*TASK OBJECTIVE*:
Could you copy, word for word, only the lines from the one containing "Task: Click the Save" through the last line of the records below, both included?
-- DATA SUPPLIED follows --
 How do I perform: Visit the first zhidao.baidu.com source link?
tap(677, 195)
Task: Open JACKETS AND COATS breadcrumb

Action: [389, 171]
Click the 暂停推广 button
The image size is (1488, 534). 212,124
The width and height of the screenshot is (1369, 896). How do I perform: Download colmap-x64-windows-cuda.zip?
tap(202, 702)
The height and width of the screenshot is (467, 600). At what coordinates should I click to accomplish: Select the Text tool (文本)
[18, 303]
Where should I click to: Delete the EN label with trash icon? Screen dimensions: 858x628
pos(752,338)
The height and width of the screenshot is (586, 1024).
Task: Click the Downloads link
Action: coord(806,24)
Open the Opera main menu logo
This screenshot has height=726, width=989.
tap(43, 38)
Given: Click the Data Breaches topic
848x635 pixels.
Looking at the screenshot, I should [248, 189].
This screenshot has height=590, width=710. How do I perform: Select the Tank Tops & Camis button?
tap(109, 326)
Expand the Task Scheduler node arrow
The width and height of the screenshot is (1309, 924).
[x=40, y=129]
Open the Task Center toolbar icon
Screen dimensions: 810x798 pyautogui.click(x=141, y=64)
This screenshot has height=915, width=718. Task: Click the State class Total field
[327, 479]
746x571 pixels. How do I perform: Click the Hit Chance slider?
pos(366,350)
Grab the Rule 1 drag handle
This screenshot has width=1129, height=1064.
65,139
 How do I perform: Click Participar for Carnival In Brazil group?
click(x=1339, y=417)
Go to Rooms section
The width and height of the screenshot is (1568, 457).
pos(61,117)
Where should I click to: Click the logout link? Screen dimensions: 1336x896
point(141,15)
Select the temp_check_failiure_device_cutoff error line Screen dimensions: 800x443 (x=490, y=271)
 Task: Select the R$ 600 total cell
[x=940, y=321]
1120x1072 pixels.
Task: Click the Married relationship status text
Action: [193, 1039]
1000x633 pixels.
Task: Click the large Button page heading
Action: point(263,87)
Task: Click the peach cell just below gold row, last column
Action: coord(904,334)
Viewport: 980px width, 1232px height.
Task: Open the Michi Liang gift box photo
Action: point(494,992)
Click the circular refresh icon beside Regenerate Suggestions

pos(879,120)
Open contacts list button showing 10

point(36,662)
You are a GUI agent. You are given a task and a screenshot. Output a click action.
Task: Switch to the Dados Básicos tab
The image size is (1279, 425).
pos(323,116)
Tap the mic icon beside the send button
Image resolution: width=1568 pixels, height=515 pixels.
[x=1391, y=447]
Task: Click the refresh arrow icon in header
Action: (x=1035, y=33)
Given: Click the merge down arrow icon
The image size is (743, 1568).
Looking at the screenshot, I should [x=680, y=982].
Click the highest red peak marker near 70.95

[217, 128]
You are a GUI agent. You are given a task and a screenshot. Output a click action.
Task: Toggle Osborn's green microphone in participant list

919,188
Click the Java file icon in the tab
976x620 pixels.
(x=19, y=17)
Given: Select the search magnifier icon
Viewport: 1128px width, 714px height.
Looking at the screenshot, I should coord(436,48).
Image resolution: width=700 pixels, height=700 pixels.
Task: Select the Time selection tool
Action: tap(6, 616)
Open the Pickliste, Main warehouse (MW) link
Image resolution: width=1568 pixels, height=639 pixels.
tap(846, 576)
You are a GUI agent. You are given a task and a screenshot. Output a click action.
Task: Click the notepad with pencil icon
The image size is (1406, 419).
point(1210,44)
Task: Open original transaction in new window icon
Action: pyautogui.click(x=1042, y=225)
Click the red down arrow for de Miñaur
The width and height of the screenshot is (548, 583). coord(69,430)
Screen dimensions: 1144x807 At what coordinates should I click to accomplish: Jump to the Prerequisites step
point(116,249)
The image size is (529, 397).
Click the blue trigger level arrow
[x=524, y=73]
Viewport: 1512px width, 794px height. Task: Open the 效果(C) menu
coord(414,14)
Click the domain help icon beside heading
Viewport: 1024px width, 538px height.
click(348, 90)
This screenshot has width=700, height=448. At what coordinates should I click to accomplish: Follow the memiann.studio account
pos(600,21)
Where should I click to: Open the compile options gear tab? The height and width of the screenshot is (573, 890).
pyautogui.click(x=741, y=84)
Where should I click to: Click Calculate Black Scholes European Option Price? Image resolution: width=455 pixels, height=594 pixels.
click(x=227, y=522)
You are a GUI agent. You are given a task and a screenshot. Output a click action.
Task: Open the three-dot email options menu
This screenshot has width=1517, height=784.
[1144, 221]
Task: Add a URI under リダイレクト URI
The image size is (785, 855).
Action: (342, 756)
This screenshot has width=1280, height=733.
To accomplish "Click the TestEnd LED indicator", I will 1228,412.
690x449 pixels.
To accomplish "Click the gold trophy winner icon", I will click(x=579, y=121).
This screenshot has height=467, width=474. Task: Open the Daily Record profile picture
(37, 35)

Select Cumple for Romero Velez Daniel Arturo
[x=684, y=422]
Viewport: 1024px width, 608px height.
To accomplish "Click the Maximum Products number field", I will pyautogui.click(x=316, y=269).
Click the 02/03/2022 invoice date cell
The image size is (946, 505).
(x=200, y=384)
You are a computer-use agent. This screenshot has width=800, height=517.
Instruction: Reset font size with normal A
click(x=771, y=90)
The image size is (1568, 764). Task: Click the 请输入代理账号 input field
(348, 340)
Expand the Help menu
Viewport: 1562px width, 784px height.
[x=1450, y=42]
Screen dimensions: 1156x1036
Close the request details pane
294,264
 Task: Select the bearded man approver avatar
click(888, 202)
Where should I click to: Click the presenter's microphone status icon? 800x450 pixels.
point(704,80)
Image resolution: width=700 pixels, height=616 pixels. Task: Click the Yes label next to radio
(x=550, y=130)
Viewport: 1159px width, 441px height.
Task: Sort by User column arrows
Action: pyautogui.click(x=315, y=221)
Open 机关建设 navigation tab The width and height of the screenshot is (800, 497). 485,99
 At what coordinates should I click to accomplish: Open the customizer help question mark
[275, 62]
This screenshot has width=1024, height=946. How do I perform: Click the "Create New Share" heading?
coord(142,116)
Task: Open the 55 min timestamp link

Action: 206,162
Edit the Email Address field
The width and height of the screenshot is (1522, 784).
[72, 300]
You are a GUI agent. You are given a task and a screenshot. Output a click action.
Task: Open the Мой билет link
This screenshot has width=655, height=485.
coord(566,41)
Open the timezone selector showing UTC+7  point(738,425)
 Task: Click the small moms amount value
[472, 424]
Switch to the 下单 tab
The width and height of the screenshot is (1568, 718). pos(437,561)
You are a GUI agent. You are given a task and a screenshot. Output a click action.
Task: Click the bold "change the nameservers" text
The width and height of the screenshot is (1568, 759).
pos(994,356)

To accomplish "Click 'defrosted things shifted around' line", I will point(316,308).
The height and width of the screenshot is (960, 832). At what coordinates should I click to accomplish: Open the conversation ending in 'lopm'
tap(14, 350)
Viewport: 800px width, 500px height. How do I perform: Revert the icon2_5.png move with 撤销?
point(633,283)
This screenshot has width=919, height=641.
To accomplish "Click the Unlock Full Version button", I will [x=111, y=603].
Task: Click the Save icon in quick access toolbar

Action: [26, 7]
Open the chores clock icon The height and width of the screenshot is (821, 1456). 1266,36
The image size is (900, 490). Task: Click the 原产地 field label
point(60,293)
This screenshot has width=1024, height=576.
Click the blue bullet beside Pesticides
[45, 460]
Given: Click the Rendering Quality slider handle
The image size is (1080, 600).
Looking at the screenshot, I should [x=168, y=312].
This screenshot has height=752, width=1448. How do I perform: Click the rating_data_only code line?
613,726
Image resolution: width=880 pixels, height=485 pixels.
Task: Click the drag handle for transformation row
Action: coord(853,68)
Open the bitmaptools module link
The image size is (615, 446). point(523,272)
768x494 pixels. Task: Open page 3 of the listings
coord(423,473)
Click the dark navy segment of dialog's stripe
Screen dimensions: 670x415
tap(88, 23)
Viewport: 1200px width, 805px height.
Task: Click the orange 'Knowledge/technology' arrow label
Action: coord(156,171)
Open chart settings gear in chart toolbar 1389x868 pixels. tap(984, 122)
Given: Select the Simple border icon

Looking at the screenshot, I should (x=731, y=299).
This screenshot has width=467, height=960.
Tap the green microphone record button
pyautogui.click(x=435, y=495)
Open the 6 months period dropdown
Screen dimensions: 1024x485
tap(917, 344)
-- DATA SUPPLIED concluded --
*ANSWER TO THE PROBLEM*:
Task: Click the Save icon in quick access toolbar

Action: [26, 7]
Open the chores clock icon The height and width of the screenshot is (821, 1456). 1266,36
The image size is (900, 490). Task: Click the 原产地 field label
point(60,293)
This screenshot has width=1024, height=576.
Click the blue bullet beside Pesticides
[45, 460]
Given: Click the Rendering Quality slider handle
The image size is (1080, 600).
Looking at the screenshot, I should [x=168, y=312].
This screenshot has height=752, width=1448. How do I perform: Click the rating_data_only code line?
613,726
Image resolution: width=880 pixels, height=485 pixels.
Task: Click the drag handle for transformation row
Action: coord(853,68)
Open the bitmaptools module link
The image size is (615, 446). point(523,272)
768x494 pixels. Task: Open page 3 of the listings
coord(423,473)
Click the dark navy segment of dialog's stripe
Screen dimensions: 670x415
tap(88, 23)
Viewport: 1200px width, 805px height.
Task: Click the orange 'Knowledge/technology' arrow label
Action: coord(156,171)
Open chart settings gear in chart toolbar 1389x868 pixels. tap(984, 122)
Given: Select the Simple border icon

Looking at the screenshot, I should (x=731, y=299).
This screenshot has width=467, height=960.
Tap the green microphone record button
pyautogui.click(x=435, y=495)
Open the 6 months period dropdown
Screen dimensions: 1024x485
tap(917, 344)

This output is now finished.